通过上述方法可以准确地确定上一次训练参照的第j组权重是否全部为零,以根据判断结果进行后续处理。Through the above method, it can be accurately determined whether the jth group weights referenced in the previous training are all zero, so as to perform subsequent processing according to the judgment result.
在一种可能的设计中,在将所述上一次训练后得到的第j组权重全部置零之后,或者在将所述非零值的权重均置零之后,还将当前的置零标记数据结构中第j组权重对应的置 零标记更新为零;或者,在保持所述上一次训练后得到的第j组权重不变之后,还将当前的置零标记数据结构中第j组权重对应的置零标记更新为非零值。In a possible design, after the j-th group of weights obtained after the previous training are all set to zero, or after the weights of the non-zero values are all set to zero, the current zero-setting flag data is also set The zero-setting mark corresponding to the j-th group weight in the structure is updated to zero; or, after keeping the j-th group weight obtained after the last training unchanged, the j-th group weight in the current zero-marking data structure is also corresponded to The zero-setting flag of is updated to a non-zero value.
通过上述方法,可以实时更新所述置零标记数据结构中的置零标记,以使进行权重调整时可以更准确地判断上一次训练参照的第j组权重是否全部为零。Through the above method, the zero-setting flags in the zero-setting flag data structure can be updated in real time, so that when the weight adjustment is performed, it can be more accurately judged whether the jth group weights referred to in the previous training are all zero.

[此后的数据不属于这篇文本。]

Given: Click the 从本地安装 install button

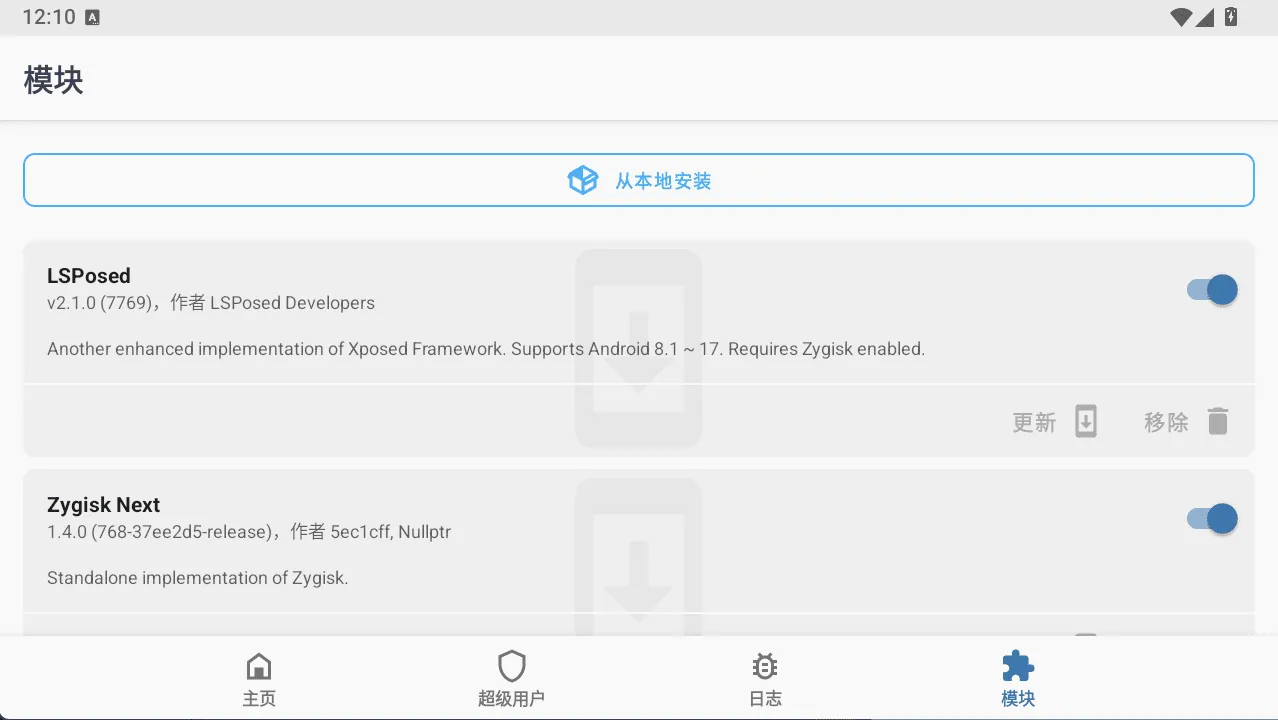Looking at the screenshot, I should pos(639,180).

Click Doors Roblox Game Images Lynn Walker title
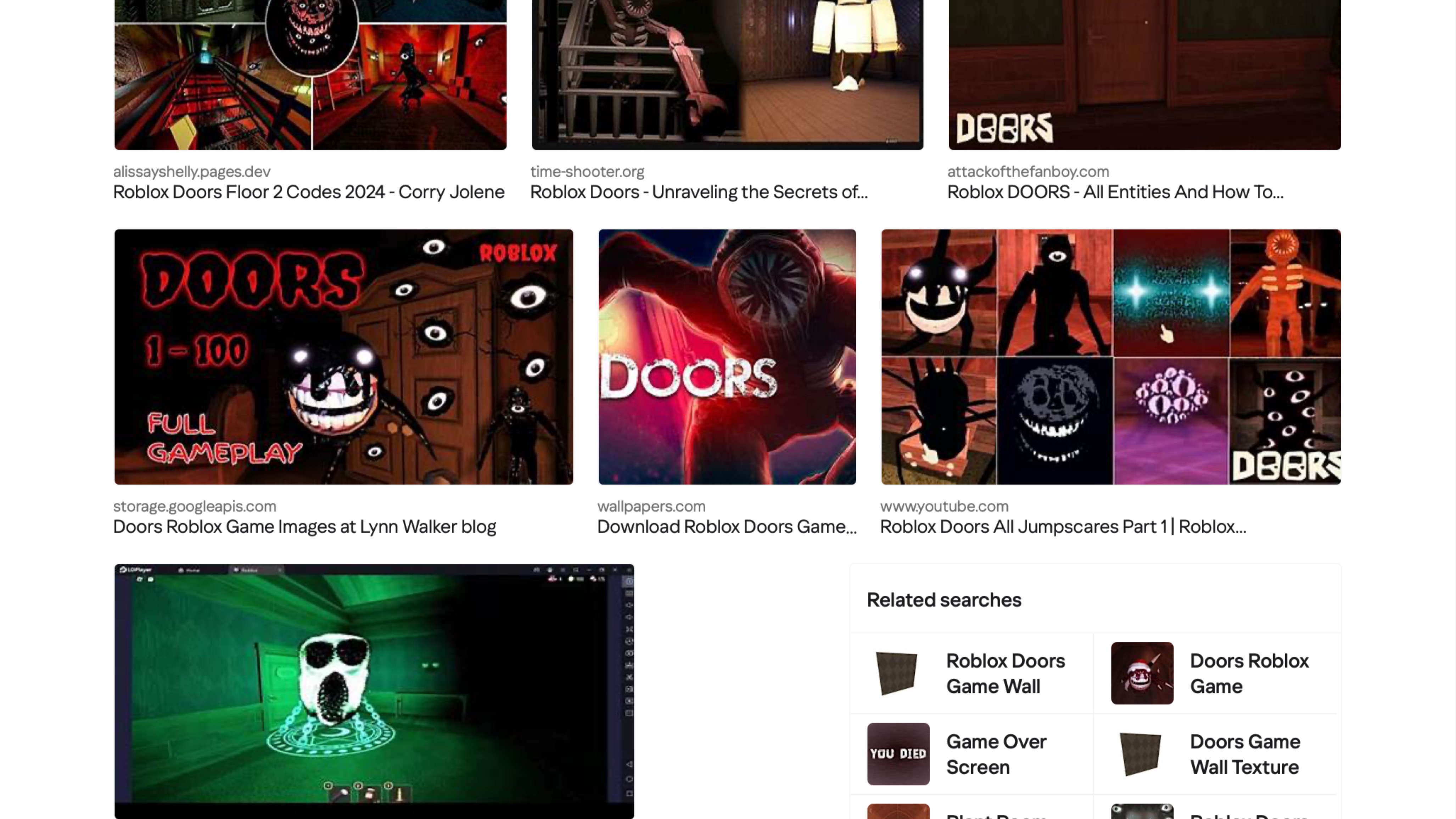pos(304,527)
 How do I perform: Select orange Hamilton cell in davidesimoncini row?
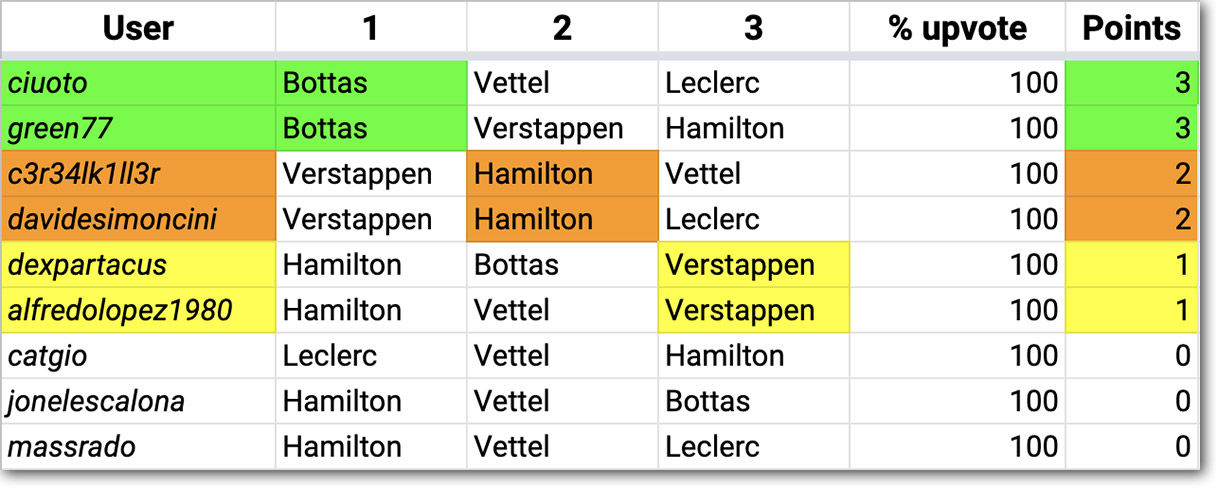(562, 219)
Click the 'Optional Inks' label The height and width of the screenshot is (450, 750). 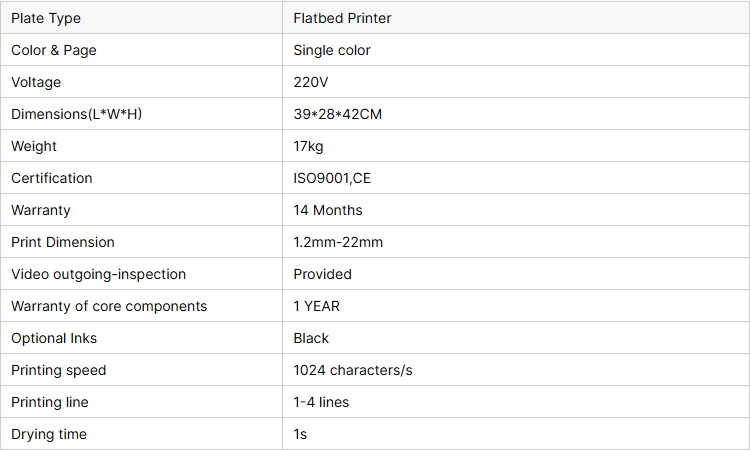pos(54,338)
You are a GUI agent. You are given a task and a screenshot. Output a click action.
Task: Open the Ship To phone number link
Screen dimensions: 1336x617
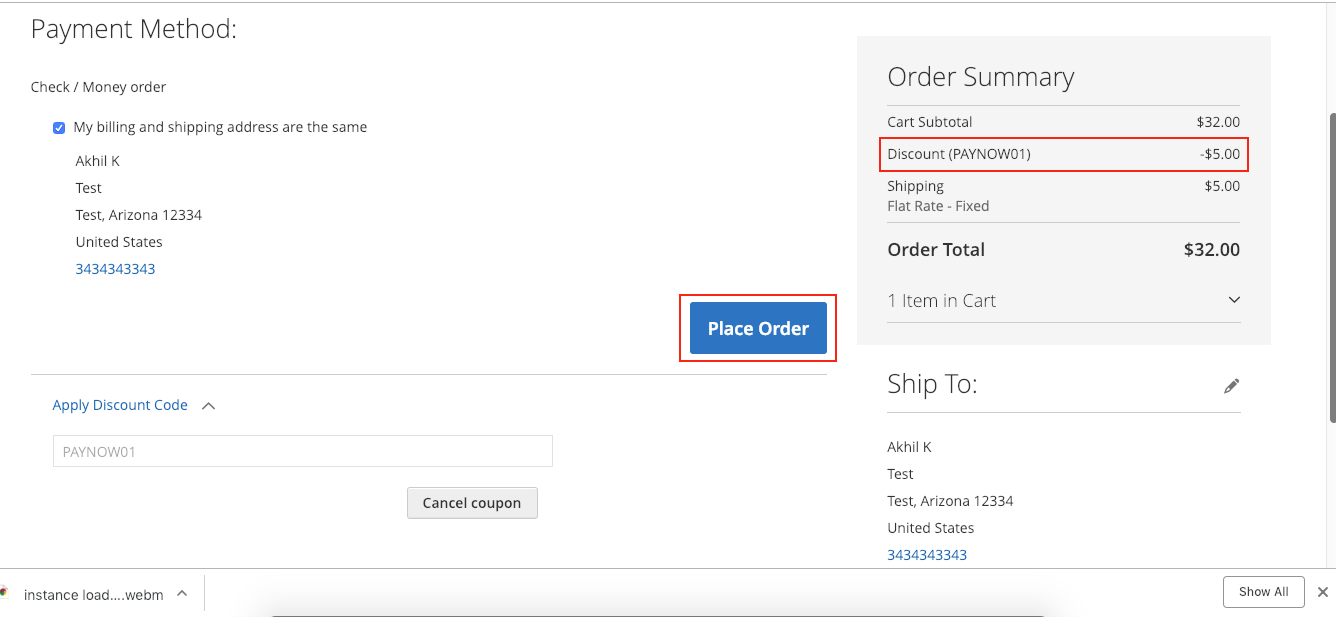pyautogui.click(x=927, y=555)
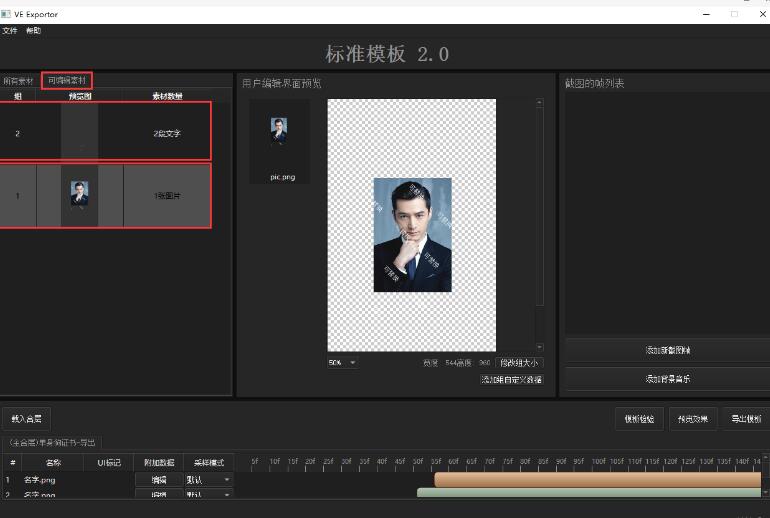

第二方面,本申请提供了一种数据处理方法,获取目标神经网络模型的权重,并基于所述目标神经网络模型的权重进行如下处理:在第p次处理时,判断第q组权重是否全部为零,若是则根据矩阵运算类型或者根据所述矩阵运算类型和待处理的矩阵数据生成第一运算结果并保存,否则根据所述第q组权重、所述待处理的矩阵数据和所述矩阵运算类型生成第二运算结果并保存;其中,所述目标神经网络模型是基于稀疏化单位长度对神经网络模型的权重神经网络分组后训练得到的最终神经网络模型;所述稀疏化单位长度为基于处理设备的处理能力信息确定的,所述稀疏化单位长度为进行矩阵运算时一次运算的数据长度;第q组权重包括的权重的个数为稀疏化单位长度;所述q取遍1至f中的任意一个正整数,所述f为所述目标神经网络模型的所有权重按照所述稀疏化单位长度分组后的总组数;所述p取遍1到f中的任意一个正整数。In the second aspect, the present application provides a data processing method to obtain the weights of the target neural network model, and perform the following processing based on the weights of the target neural network model: at the pth processing, determine whether the qth group of weights are all Is zero, if yes, generate and save the first operation result according to the matrix operation type or according to the matrix operation type and the matrix data to be processed, otherwise according to the qth group weight, the matrix data to be processed and the matrix The operation type generates the second operation result and saves it; wherein, the target neural network model is the final neural network model obtained by training the weighted neural network based on the sparse unit length and grouping the neural network model; the sparse unit length is based on Determined by the processing capability information of the processing device, the sparse unit length is the data length of one operation when performing matrix operation; the number of weights included in the qth group of weights is the sparse unit length; the q is taken from 1 to f Any positive integer in, where f is the total number of groups in which the weight of the target neural network model is grouped according to the sparse unit length; p takes any positive integer from 1 to f.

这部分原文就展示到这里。